|Matthew Henry's Concise Commentary|
40:15-24 God, for the further proving of his own power, describes two vast animals, far exceeding man in bulk and strength. Behemoth signifies beasts. Most understand it of an animal well known in Egypt, called the river-horse, or hippopotamus. This vast animal is noticed as an argument to humble ourselves before the great God; for he created this vast animal, which is so fearfully and wonderfully made. Whatever strength this or any other creature has, it is derived from God. He that made the soul of man, knows all the ways to it, and can make the sword of justice, his wrath, to approach and touch it. Every godly man has spiritual weapons, the whole armour of God, to resist, yea, to overcome the tempter, that his never-dying soul may be safe, whatever becomes of his frail flesh and mortal body.
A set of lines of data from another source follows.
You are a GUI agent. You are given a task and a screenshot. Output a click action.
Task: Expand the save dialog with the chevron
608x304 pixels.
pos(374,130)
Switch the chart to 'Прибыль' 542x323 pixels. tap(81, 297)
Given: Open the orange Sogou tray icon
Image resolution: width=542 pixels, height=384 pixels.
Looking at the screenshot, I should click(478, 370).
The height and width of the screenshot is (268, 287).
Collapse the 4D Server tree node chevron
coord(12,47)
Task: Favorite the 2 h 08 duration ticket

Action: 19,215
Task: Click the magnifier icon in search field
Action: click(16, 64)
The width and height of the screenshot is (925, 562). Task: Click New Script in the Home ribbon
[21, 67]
Verse 22. - The shady trees (or, the lotus trees) cover him with their shadow (see the comment on ver. 21); the willows of the brook compass him round about. The "willow of the brook" (Leviticus 23:40) is probably the Saliz Aegyptiaca or safsaf which grows plentifully in the Nile valley, fringing the course both of the Nile itself and of the many streams derived from it. The Saliz Babylonica or "weeping willow," is less likely.
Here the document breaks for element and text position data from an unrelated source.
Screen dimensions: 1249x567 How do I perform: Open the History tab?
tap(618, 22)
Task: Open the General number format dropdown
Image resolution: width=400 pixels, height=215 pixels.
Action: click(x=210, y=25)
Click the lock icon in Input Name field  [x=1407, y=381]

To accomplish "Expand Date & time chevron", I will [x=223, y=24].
Gill's Exposition of the Entire Bible
The shady trees cover him with their shadow,.... Under which it lies, as in Job 40:21; which is thought not so well to agree with the elephant, since, according to Aelianus (h) and other writers, it lies not down, at least but rarely, but sleeps standing; it being very troublesome to it to lie down and rise up again; and besides it is represented by some authors (i) as higher than the trees, and therefore this is supposed to agree better with the river horse; especially since it follows,
the willows of the brook compass him about; or the willows of the Nile, as some choose to render it; which would put it out of all doubt that the river horse is intended, if it could be established, it being an inhabitant of that river; and yet the above writer (k) speaks of elephants, when grown old, seeking large thick and shady woods to take up their abode in.
(h) Ibid. (Aelian. de Animal.) c. 31. (i) Ibid. l. 7. c. 6. (k) Ibid. c. 2.
Wesley's Notes on the Bible
40:22 Brook - Or, of the Nile, of which this word is often used in scripture. His constant residence is in or near this river, or the willows that grow by it.